This heat, Reinaldo, 68, experiences it with "concern, because cooling even just one room in our house is extremely expensive" in terms of energy to run the air conditioning.
"It's good that there is a center like this for cooling. But the idea that we can't even afford to cool our house is scandalous," he continues, because "we don't have not the luxury of going out and enjoying a breeze.”
With temperatures between 30 and 35 degrees Celsius this week, New York was relatively spared from the extreme heat wave which hit the United States and caused temperatures to rise to 48°C in Las Vegas.
One image still struck people's minds: on Monday, the mobile road bridge which connects the district of Harlem, Manhattan, to the Bronx, remained stuck in the same position for several hours, because the steel was expanded by the heat.
In the Bronx, which has problems of poverty, health and air pollution, certain neighborhoods are even more affected by the heat island effects experienced by large cities due to the lack of trees and the urban density.
“In this neighborhood, (...) we have little shade and the temperature therefore becomes very high, especially when the sun is at its peak,” notes the manager of the Casa Boricua senior center, Sandra Arroyo.
“We are suffocating”
Between the blocks of buildings in this neighborhood with a predominantly Hispanic and African-American population, the few trees are not enough to protect from the humid heat which is difficult to bear for Juan Lorenzo, a 72-year-old Dominican. “We go around the block, and we suffocate,” he whispers.
“You feel so tired,” adds Stephanie Rodriguez, a 21-year-old cashier, sitting on a bench in the shade, in front of her 2-year-old son who is having fun on water games, in the only large park in the entire South Bronx, a neighborhood undergoing economic revitalization.
In her three-room apartment where eight people live, Stephanie says, everyone gathers in the one with an air conditioner.
“We need more green space,” tirelessly pleads the director of the community association South Bronx Unite, Arif Ullah.
A stone's throw from its premises, on the bank facing Harlem and home to waste treatment centers, a power plant and warehouses, heavy goods vehicles come and go.

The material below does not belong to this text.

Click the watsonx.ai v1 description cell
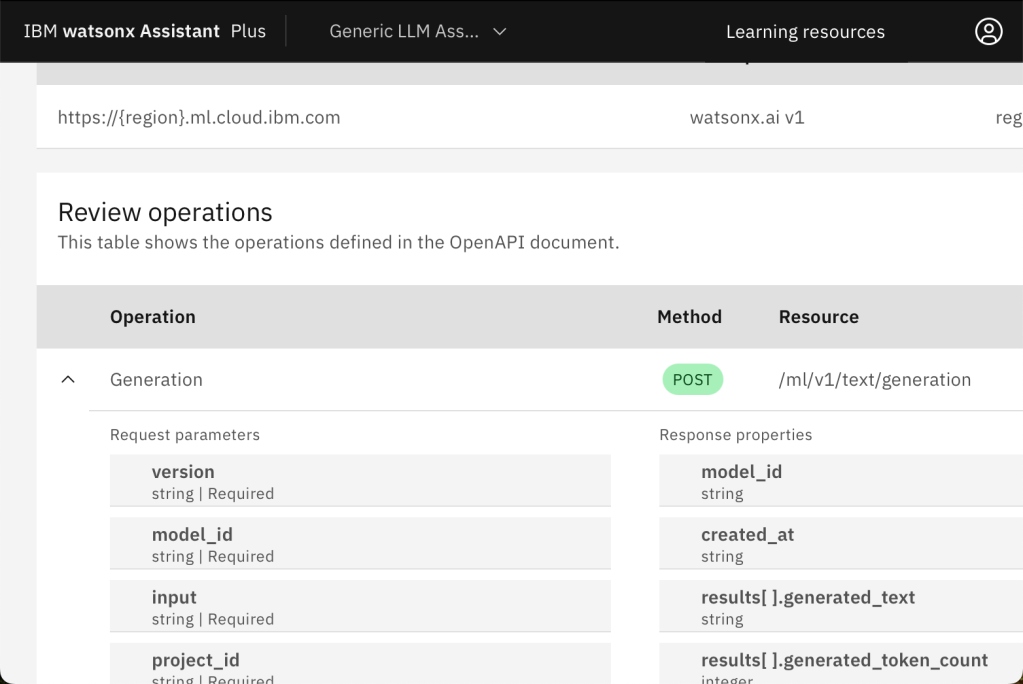Viewport: 1023px width, 684px height. coord(747,117)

At the very end, a small children's play park is wedged, in full sun, under an interlacing of elevated expressway ramps.
For Arif Ullah, this situation is not inevitable, but “the legacy of discriminatory and racist public policies, which cause a community like this to become an urban heat island, and produce more health problems” .
The South Bronx neighborhoods of Hunts Point and Mott Haven have rates of emergency room visits for respiratory problems attributable to pollution well above the city average, according to a lengthy New York City Hall report from last April, the first to address the issue of “environmental justice”.
City Hall estimates that about 350 people die each year from heat or health problems exacerbated by heat, a mortality that affects African Americans twice as often as whites. Among the aggravating factors, according to the city, is the lack of access to air conditioning at home, which affects the Bronx more than other boroughs.
In the United States, extreme and dangerous heat waves have increased in major cities because of climate change and this phenomenon will continue to worsen, scientists say.